Rivendicazioni illeggittime per la Corte, secondo cui Pechino ha inoltre più volte violato la convenzione delle Nazioni Unite sul diritto del mare. La sentenza è vincolante, ma sarà di difficile applicazione. La Cina ha già fatto sapere che non intende rispettarla.

Una porzione dell’Oceano Pacifico, 3 milioni e 500 mila chilometri quadrati di mare contesi dai Paesi che vi si affacciano.

La Cina reclama la porzione più grande, quasi il 90% del mare, avvalendosi di diritti storici. Gli altri stati protestano. In primis le Filippine, che nel 2013 hanno portato Pechino davanti alla Corte dell’Aja con l’accusa di non rispettare la Convenzione ONU sul diritto del mare.

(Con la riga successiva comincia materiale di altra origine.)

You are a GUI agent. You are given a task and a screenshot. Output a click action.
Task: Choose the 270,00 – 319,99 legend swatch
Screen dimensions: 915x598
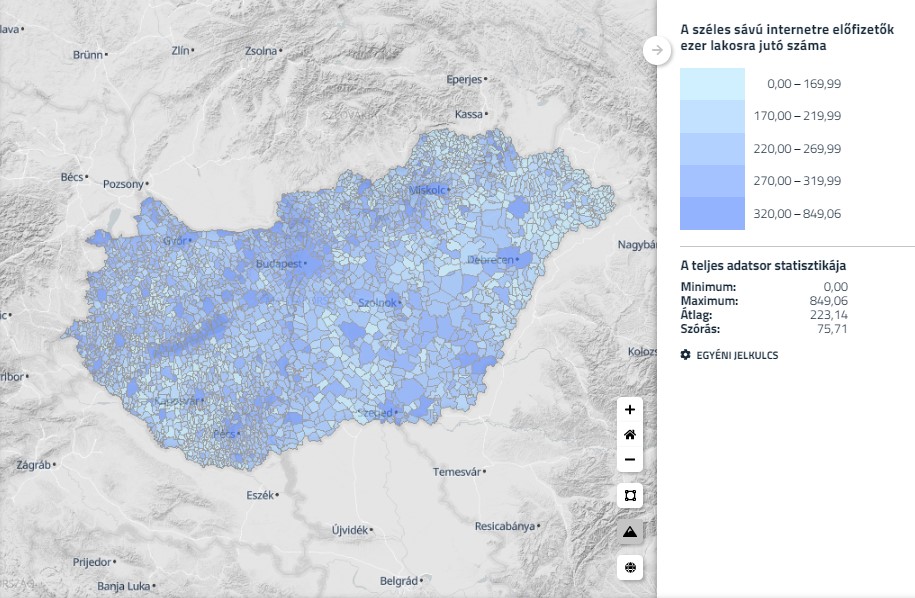712,181
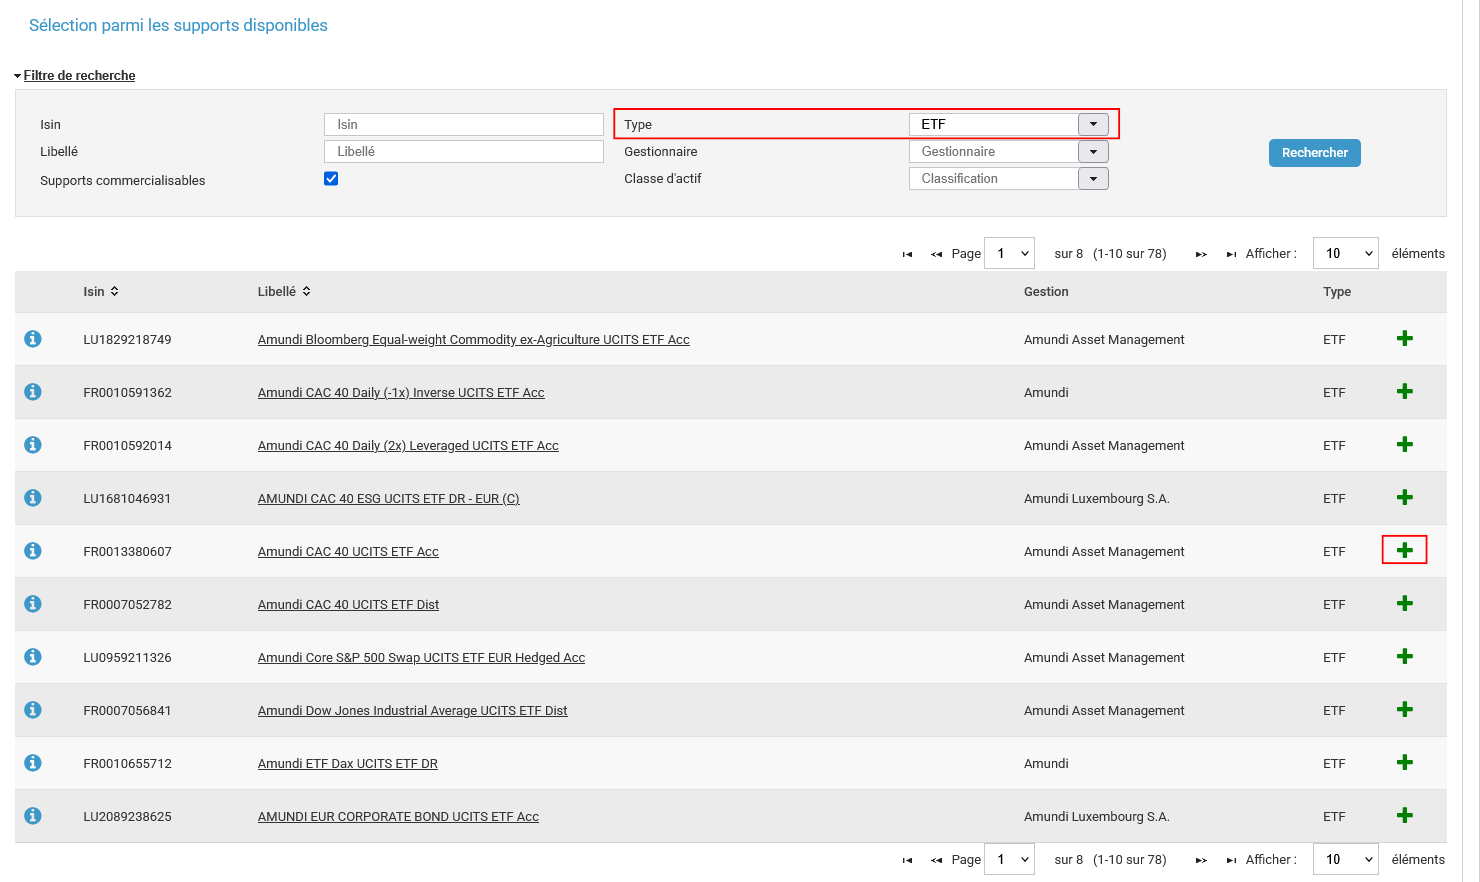Go to next page using top pager arrow
The image size is (1480, 882).
pos(1201,254)
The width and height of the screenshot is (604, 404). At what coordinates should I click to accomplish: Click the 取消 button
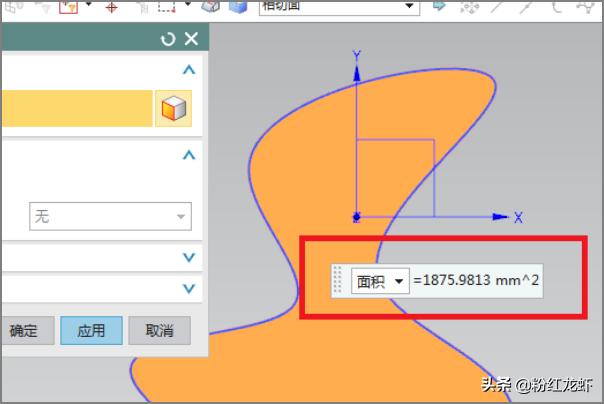pos(159,330)
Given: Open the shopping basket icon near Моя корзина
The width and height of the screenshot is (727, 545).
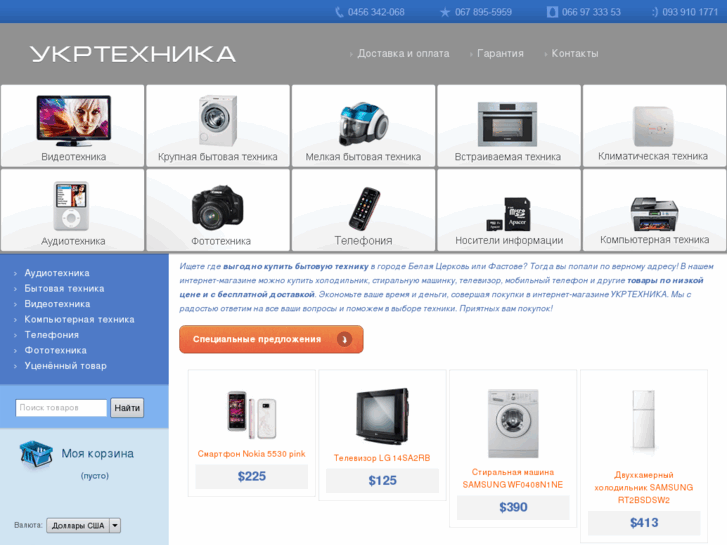Looking at the screenshot, I should [x=36, y=454].
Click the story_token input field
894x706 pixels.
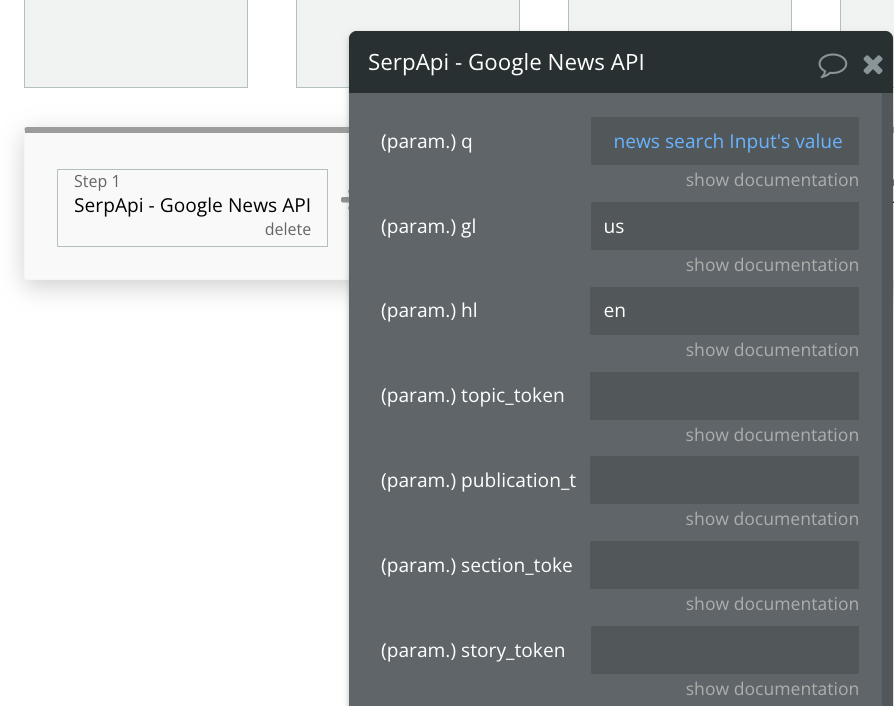(724, 650)
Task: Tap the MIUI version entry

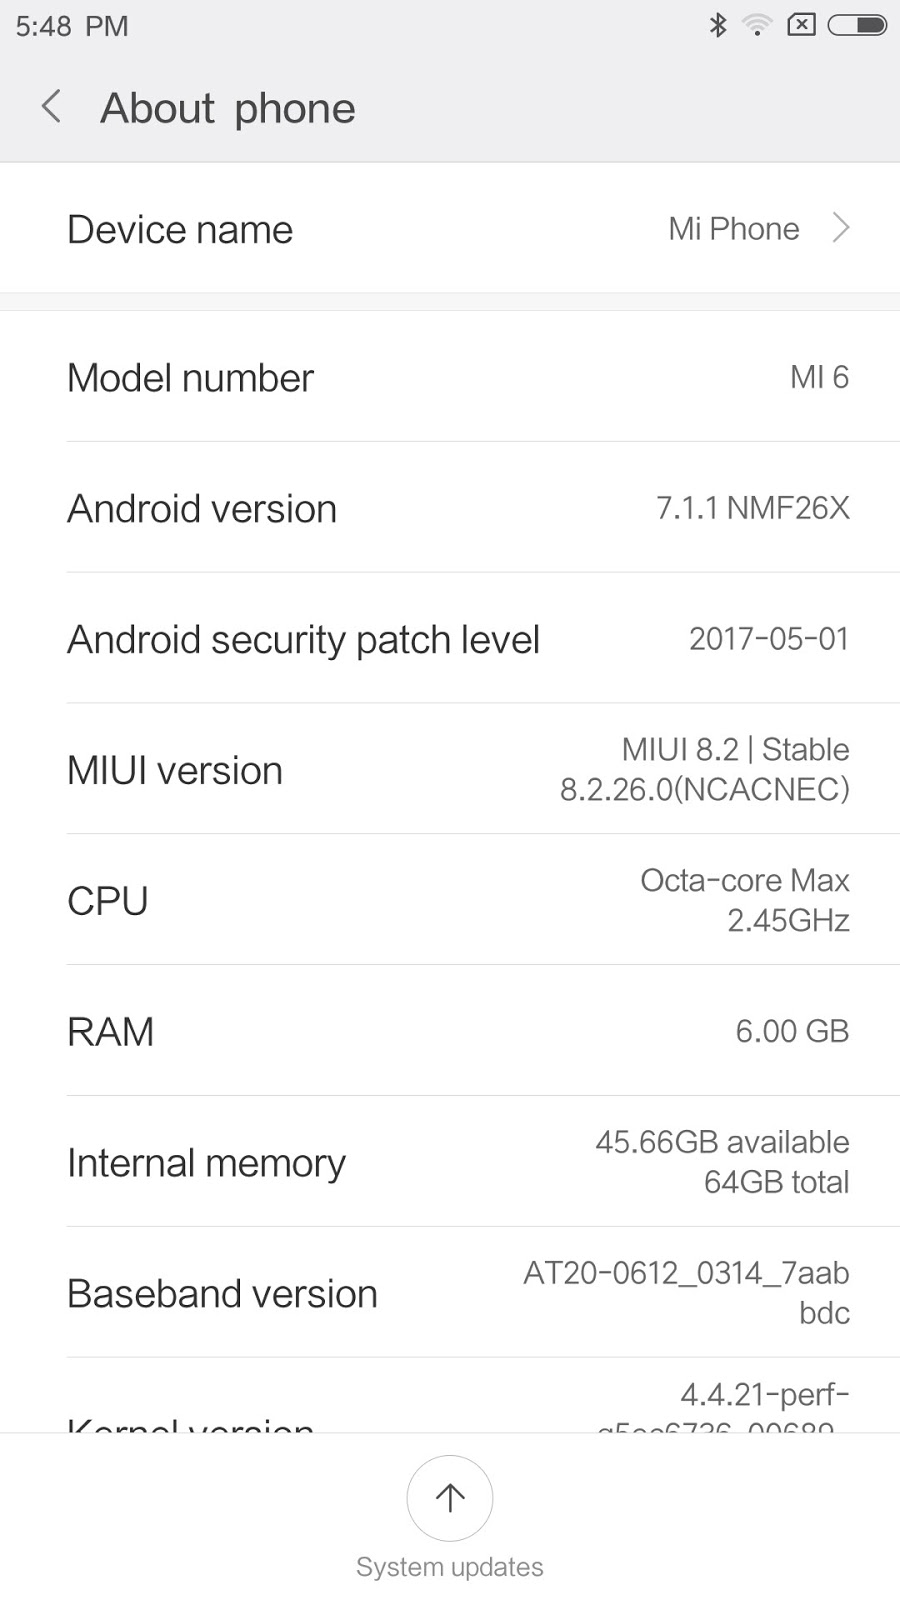Action: tap(450, 770)
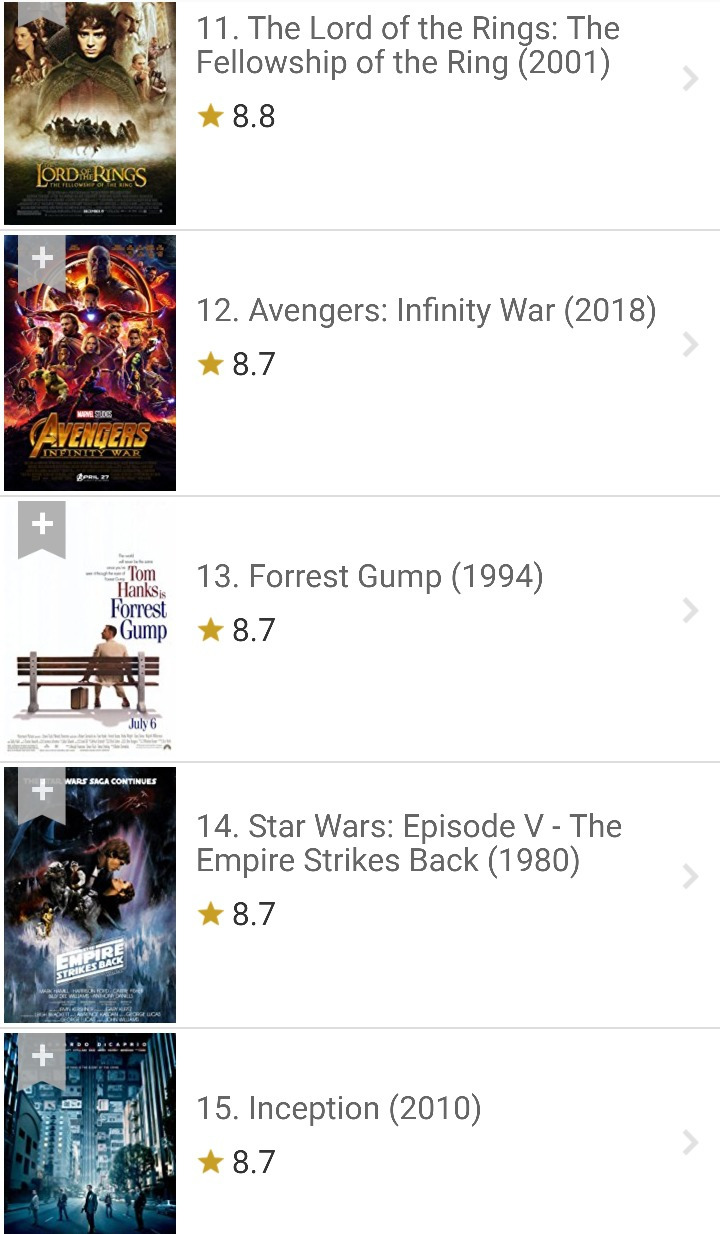Open title 12. Avengers: Infinity War (2018)
This screenshot has height=1234, width=720.
click(426, 311)
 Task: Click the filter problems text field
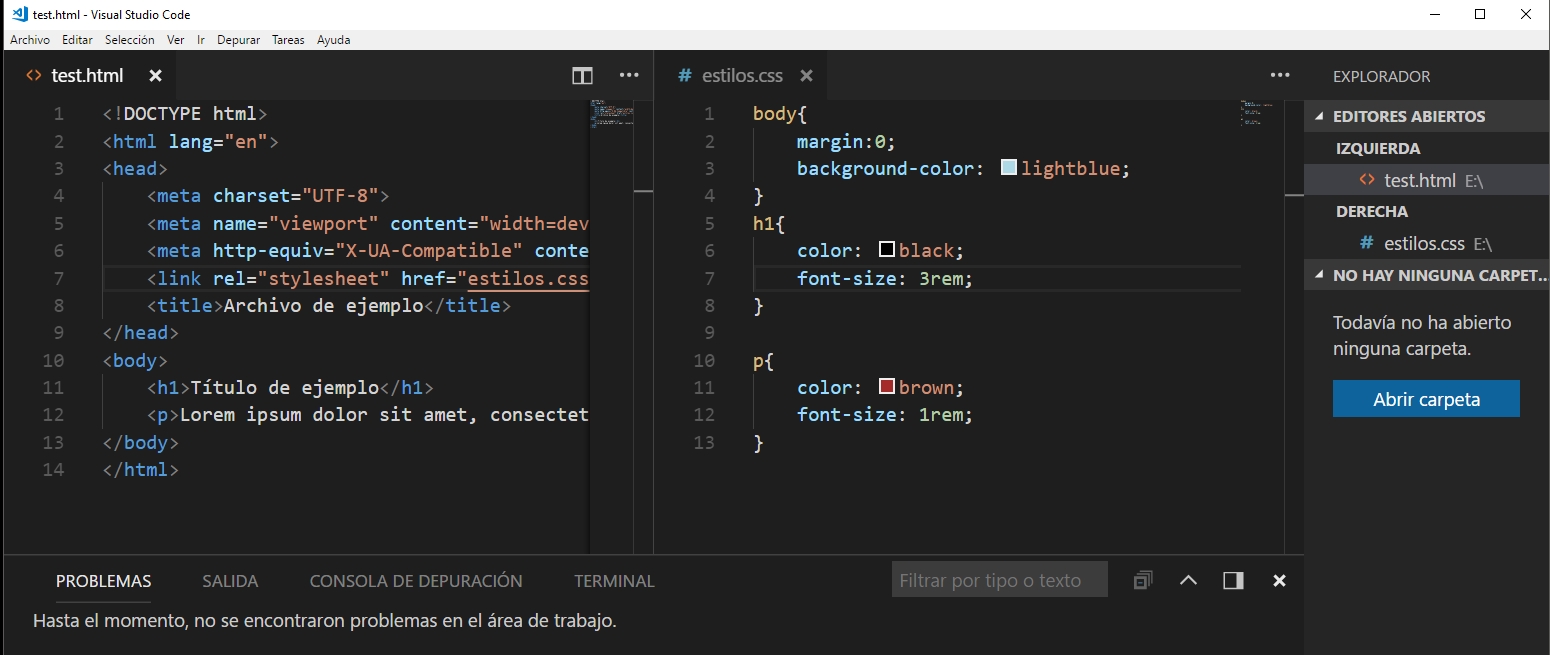click(998, 580)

La Cina, però, si è sempre opposta all’azione di Manila. Ha sempre detto che non intende né accettare né prendere in considerazione la sentenza della Corte. Ha sempre cercato, invano, soluzioni bilaterali con ogni stato che si affaccia su questo mare che collega l’Estremo Oriente con l’Oceano Indiano e dai fondali ricchi di petrolio e gas naturale.

Non sorprende, dunque, che da decenni si intreccino rivendicazioni marittime, interessi economici, geo-strategici regionali e globali.

Per la Cina, si tratta di un accesso al mare irrinunciabile per il suo immenso mercato. Cina che ha costruito isole artificiali, incoraggiato i suoi pescherecci a pescare nelle acque contese, e rafforzato la sua presenza con navi militari.

Mosse che hanno creato non poche tensioni con i vicini, ma non soltanto. Gli Stati Uniti, che vogliono frenare le ambizioni cinesi nel Pacifico, come deterrente hanno a loro volta mandato navi e caccia militari.

Il conflitto è dunque più vasto dello stesso mare e difficilmente sarà risolto dalla sentenza odierna della Corte del’Aja.